Dançando sem música
Nas minhas passagens pelos escaninhos da memória, de vez em quando me vem à lembrança a figura daquele aluno, que certamente estaria no mais obscuro esquecimento não fosse por um episódio ocorrido lá no início de minha carreira.
À época, eu me preparava bem e ia ensinar no fundamental, em um dos maiores colégios de nossa cidade – a tradicional Academia. Embora muito jovem, os assuntos me eram relativamente simples, até porque na universidade eu aprendia com o Weitzel, com o Dionísio, com o Levi, com a Nadime, com o Gaio – referências no ensino superior na área de Letras. Além do mais, tinha bons amigos como o Vicente Aguiar, que me subsidiava em eventuais embaraços.
Quando vejo, hoje, que os professores têm dificuldades na gestão da disciplina escolar, lembro-me de que eu também as tivera (ainda as tenho!) naqueles idos anos de 1970, na Academia – nada que impedisse a aula de se realizar, mas certamente alguns momentos me eram mais trabalhosos e requeriam do jovem iniciante calma e palavras de advertência, ainda que com certa leveza. Nada como a boa conversa!
Colégio de classe média alta, ensinei para alunos bem abastados quando comparados ao humilde professor, que – à custa de sacrifícios dos pais – frequentara no ginásio o mesmo colégio.
Era comum eu chegar e ser muito assediado pela gentileza de algumas alunas que lutavam pelo privilégio de levar minha caixa de giz da sala dos professores à sala de aula. Nada tão desnecessário... Mas o adolescente... Grupo acalmado. Ambiente propício às explanações.
Escrevia eu na lousa e voltava-me para a turma, captando reações. Tudo na plena tranquilidade. Até que... Lembram-se de que referi um aluno? Seu nome era Bartolomeu. Era claro e era forte; nos seus treze anos, certamente mais forte que o franzino mestre, que solenizava as explicações ostentando um paletó e usando uma barba, que me tornava mais velho diante daqueles jovens.
Ouço um alarido e me volto rápido para o grupo, flagrando Bartolomeu puxando insistentemente uma das frágeis meninas para um passo de dança, sem música. A jovem não reunia forças para manter-se sentada. Ato contínuo, Bartolomeu ouviu meu grito forte e a ordem peremptória: - Saia daqui! Procure a coordenação. Saia! Saia!

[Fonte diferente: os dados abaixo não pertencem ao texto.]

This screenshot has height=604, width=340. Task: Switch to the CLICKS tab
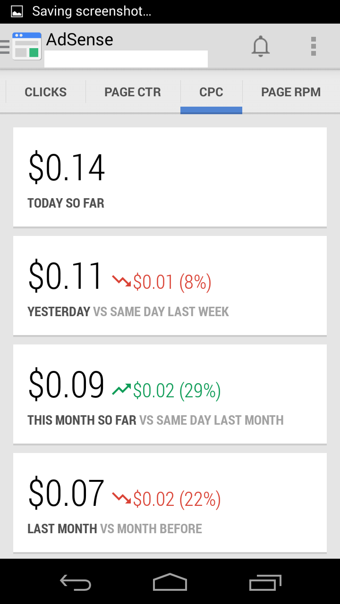point(46,92)
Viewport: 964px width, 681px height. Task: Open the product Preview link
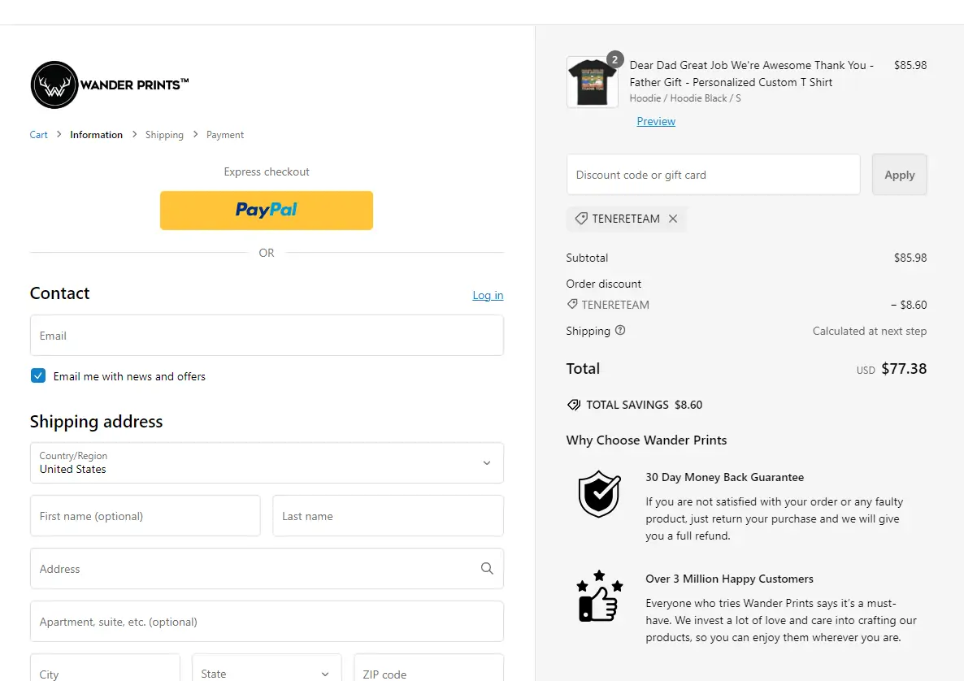tap(656, 121)
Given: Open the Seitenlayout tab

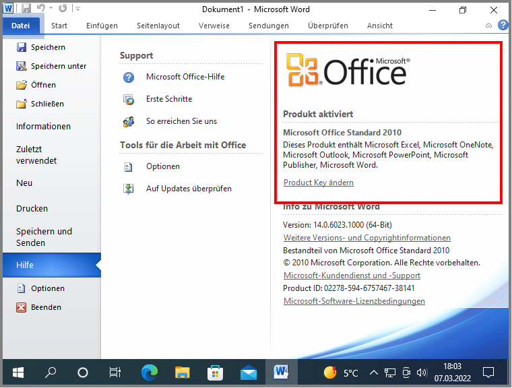Looking at the screenshot, I should pyautogui.click(x=158, y=26).
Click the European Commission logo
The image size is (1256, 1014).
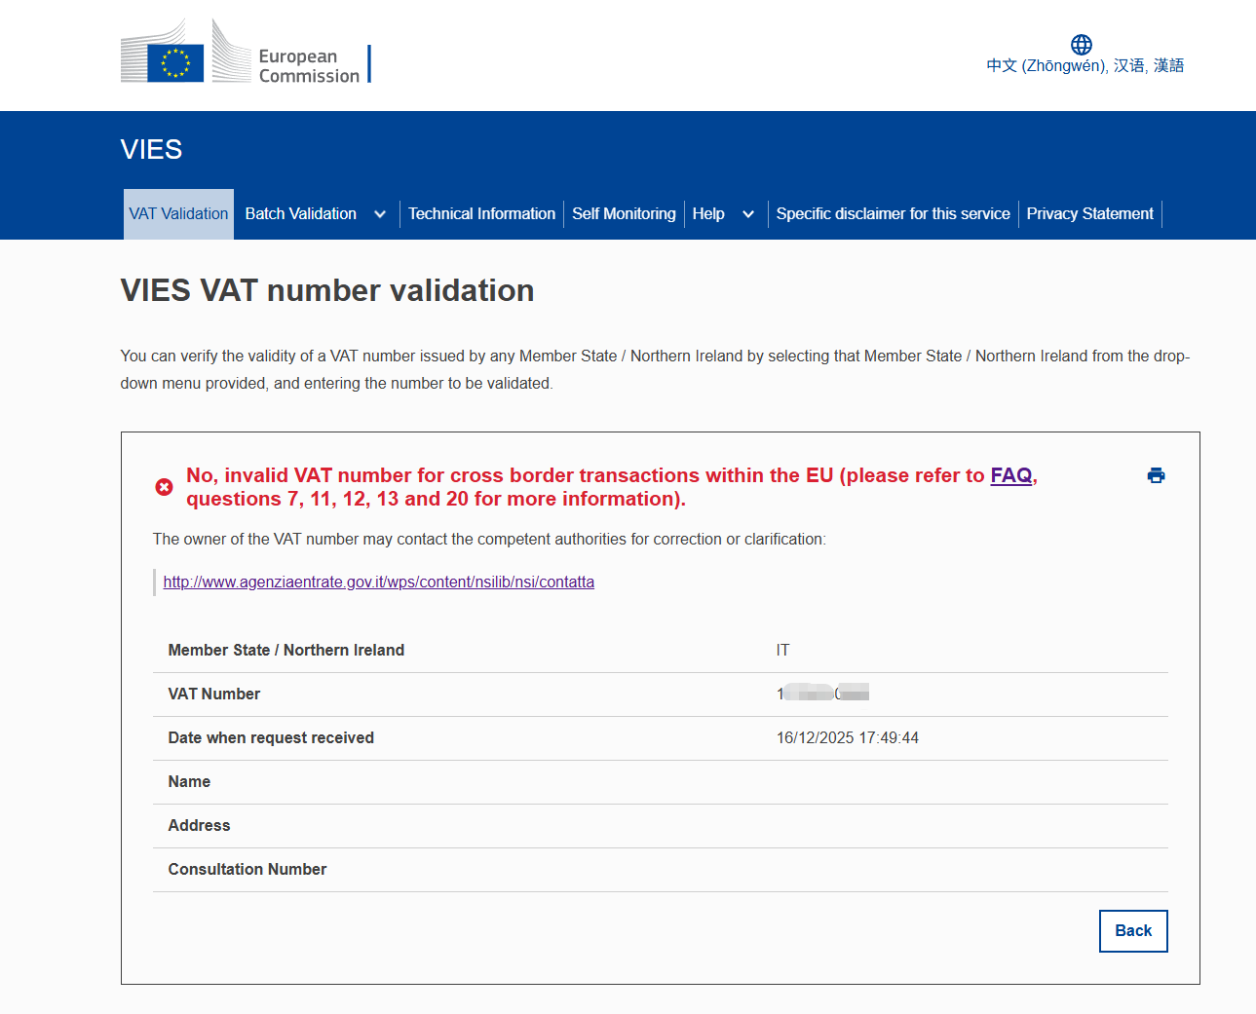point(244,54)
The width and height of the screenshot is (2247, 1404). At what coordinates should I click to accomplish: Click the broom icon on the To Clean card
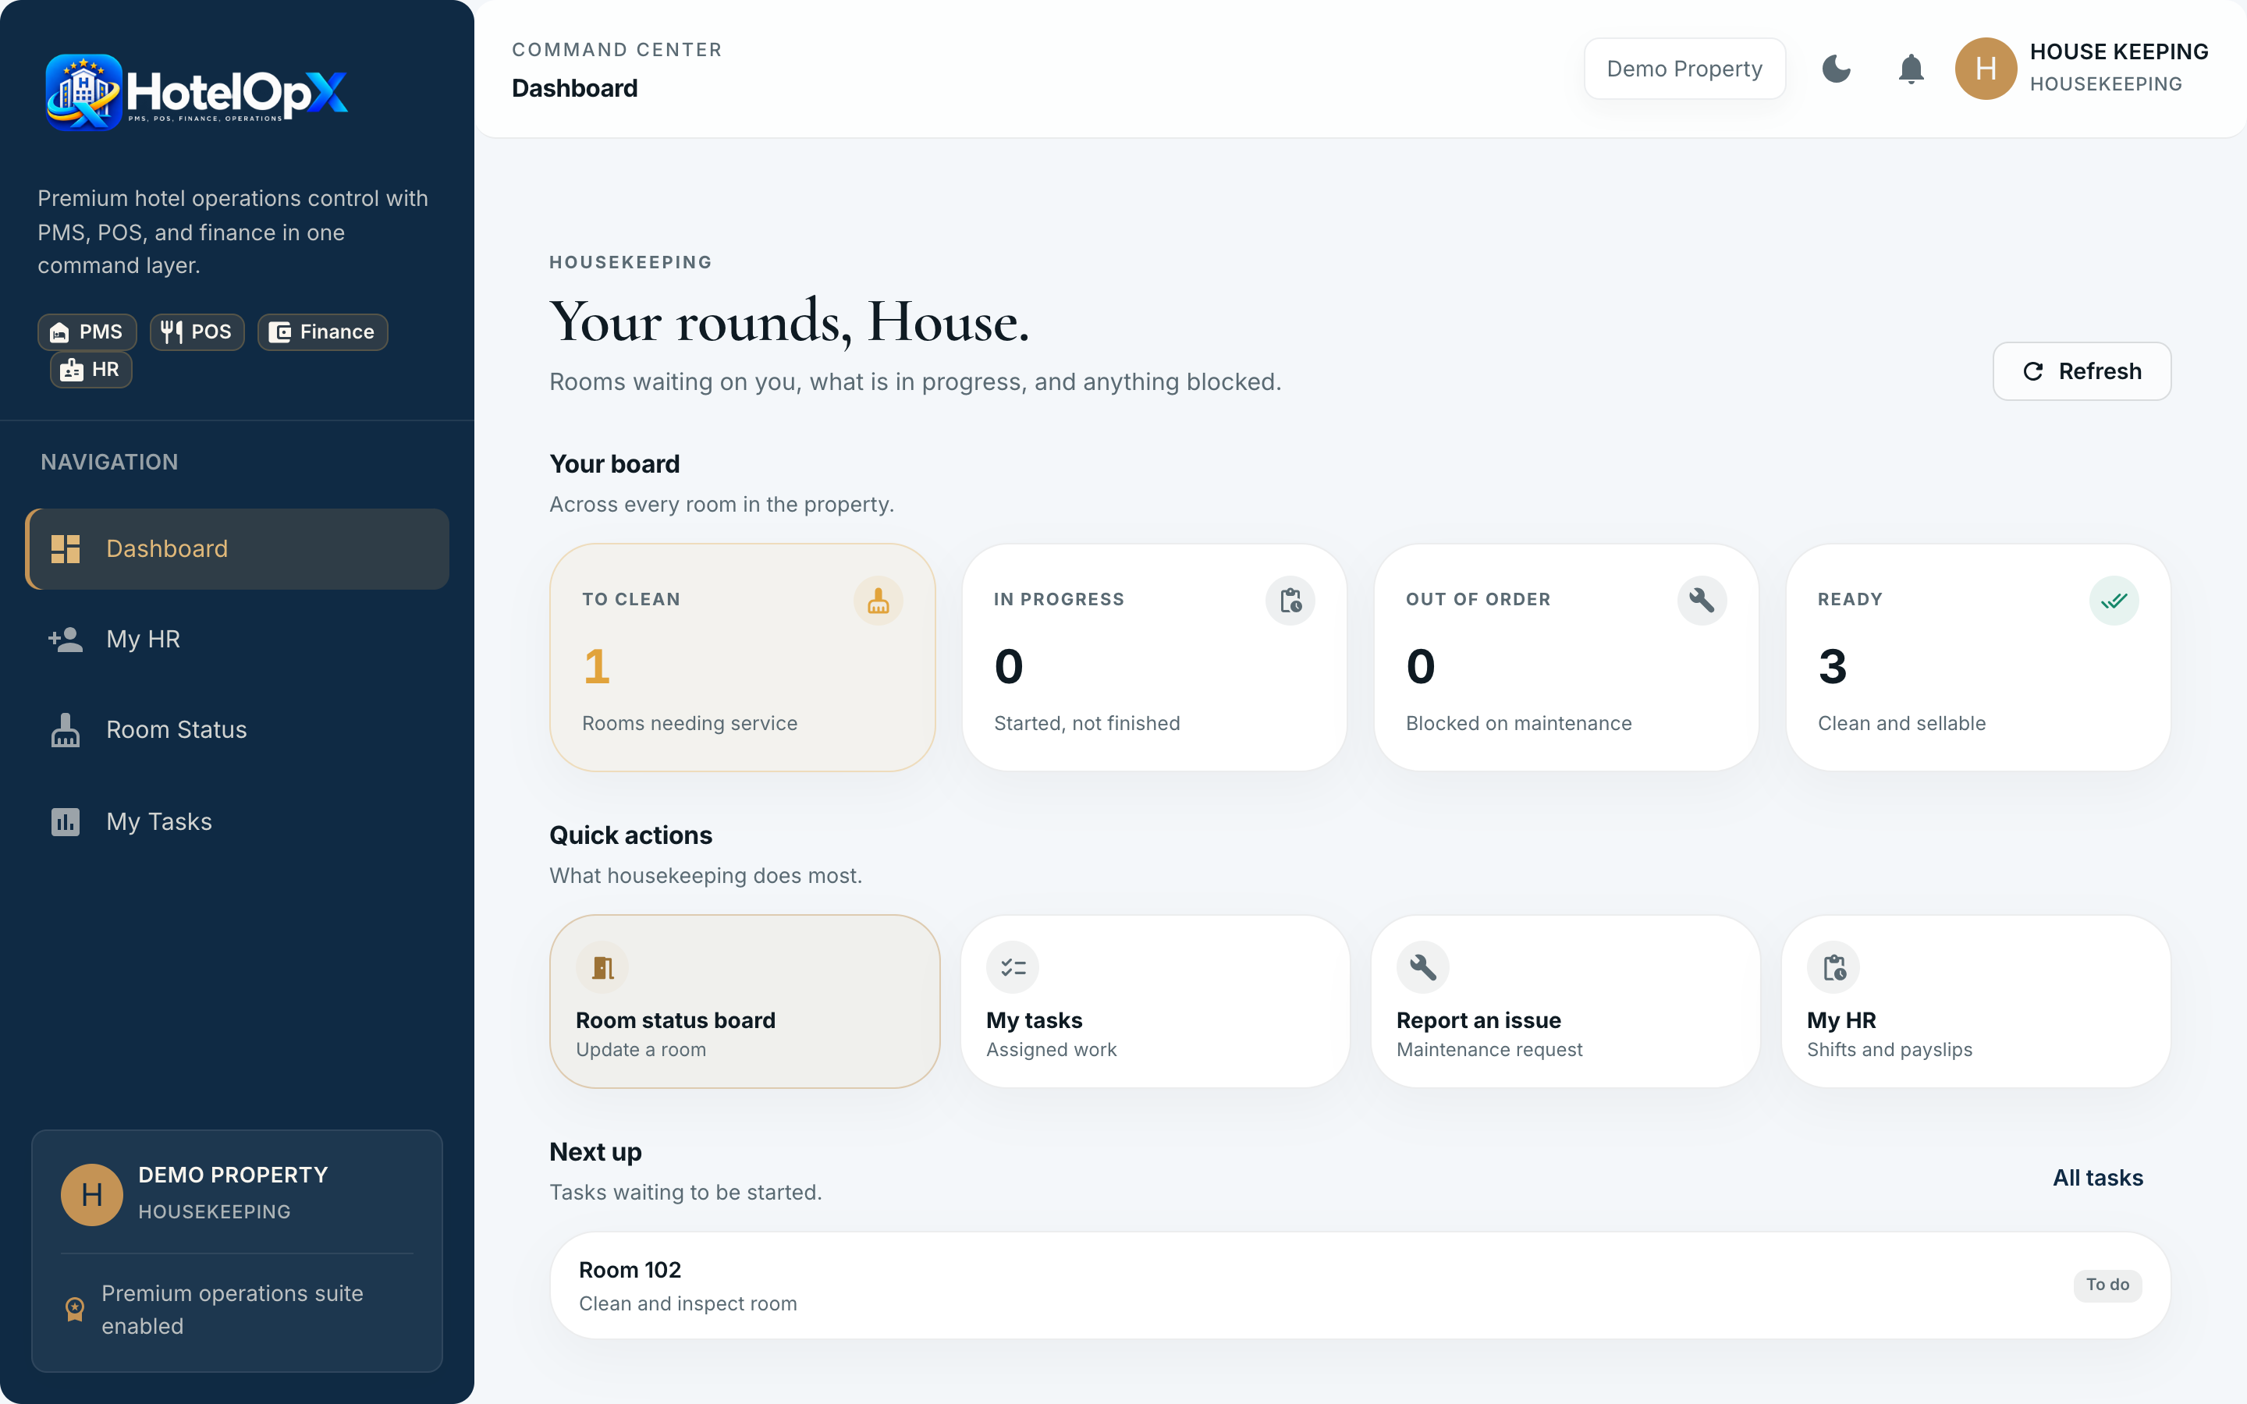[x=877, y=601]
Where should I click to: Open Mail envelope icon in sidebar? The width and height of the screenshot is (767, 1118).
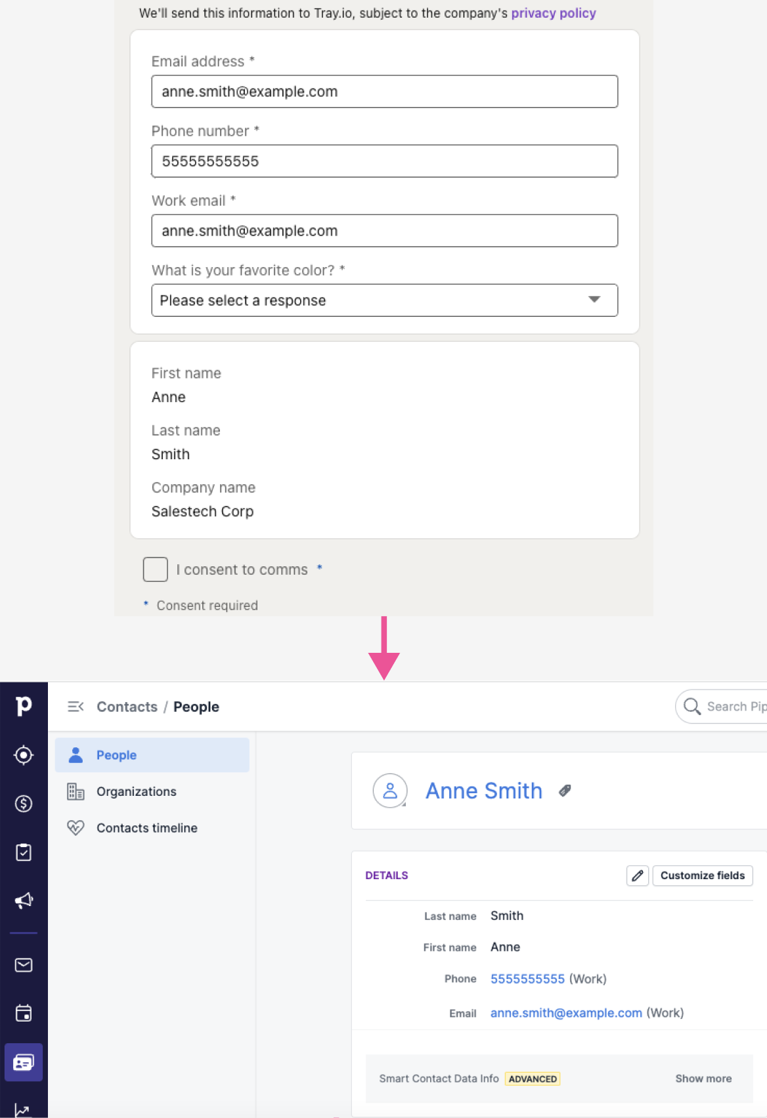pos(24,965)
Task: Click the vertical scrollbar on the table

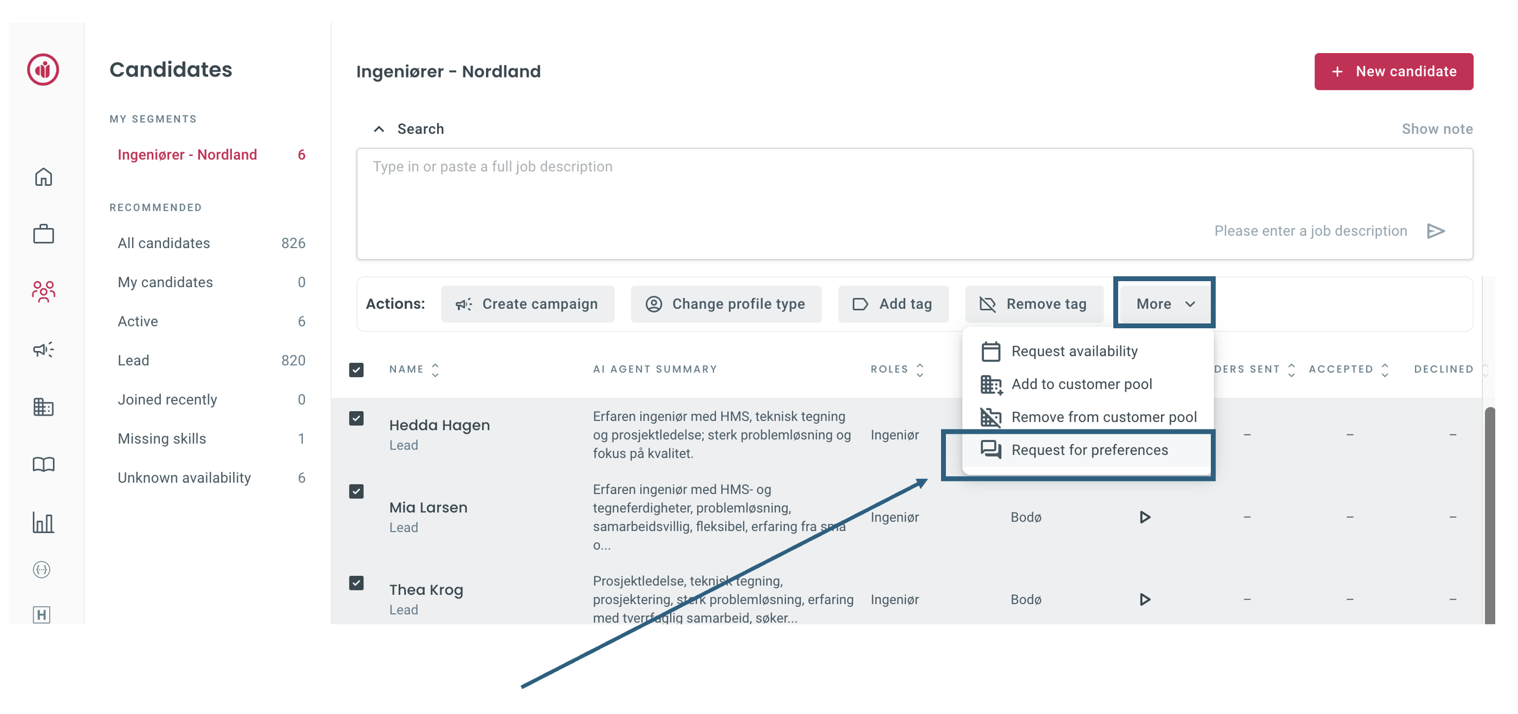Action: (x=1489, y=513)
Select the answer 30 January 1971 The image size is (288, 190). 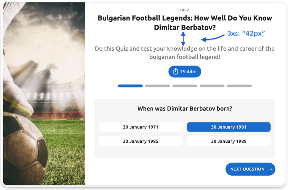pos(141,127)
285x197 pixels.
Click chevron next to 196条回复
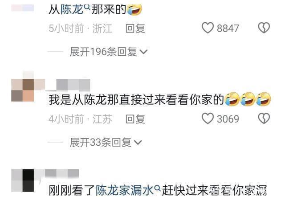(143, 52)
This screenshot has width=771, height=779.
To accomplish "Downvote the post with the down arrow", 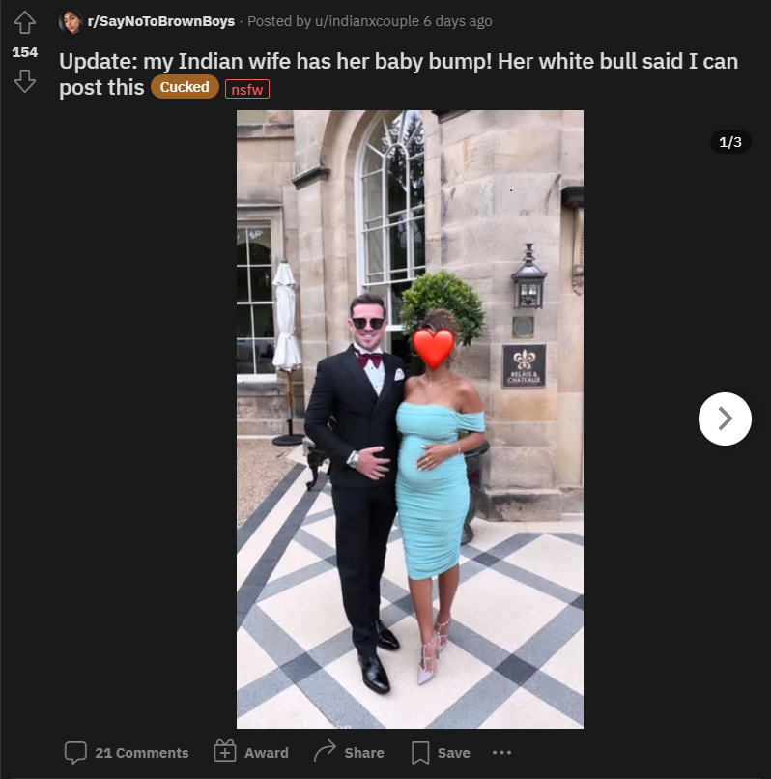I will pos(24,81).
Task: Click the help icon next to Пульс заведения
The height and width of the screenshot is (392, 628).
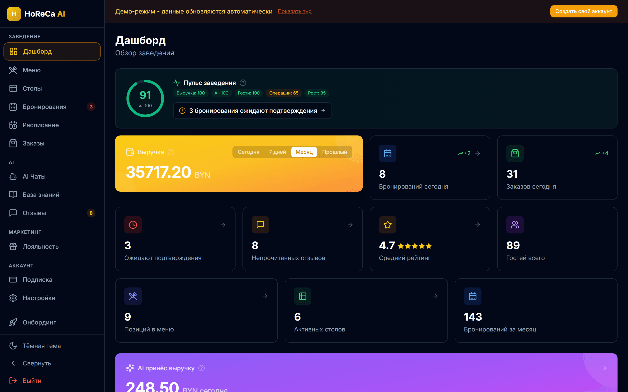Action: [243, 83]

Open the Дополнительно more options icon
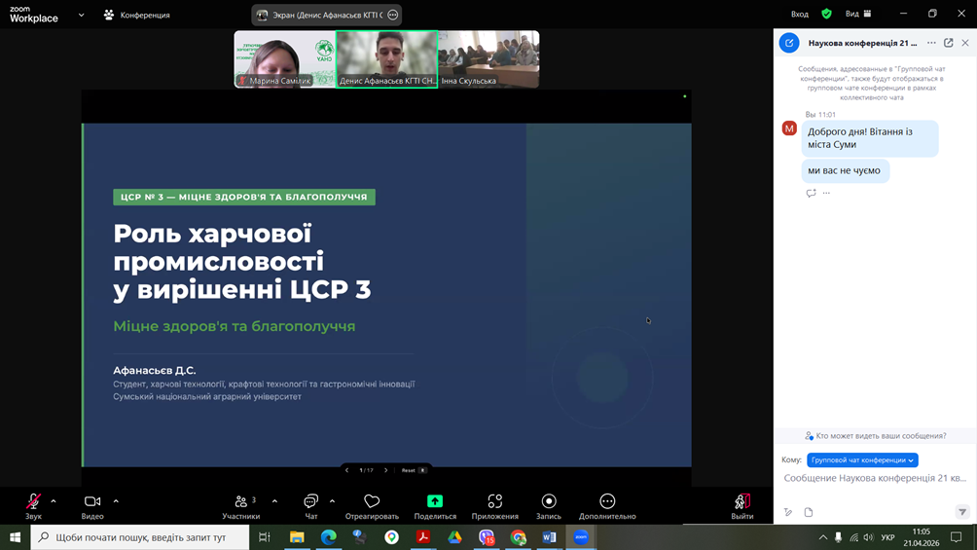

Parei e o vi caminhar pelo longo corredor entre as carteiras (ele estava na última); chegando a mim, encarou-me e verteu copiosas lágrimas, hesitando em sair... Diante do choro, que me valeu por desculpas, meu coração amoleceu:
- Volte para o seu lugar; está perdoado...
Omiti o acontecimento da direção e do conselho de classe e registro que Bartolomeu passou de ano - creio eu que nunca mais tenha sido desrespeitoso.
Não mais o vi. Não sei se estava entre os mais ricos da sala ou se, como eu, quando fora aluno da Academia, lá estudava com dificuldades. Prefiro acreditar que fosse menino humilde, um menino que chorou ante o malfeito, imaginando, naquela fração de segundos, a contrariedade que daria aos pais. Revi uma decisão em momento de raiva e nem por isso perdi a atenção de meus alunos nos dias que se seguiram. Creio até que foram melhores.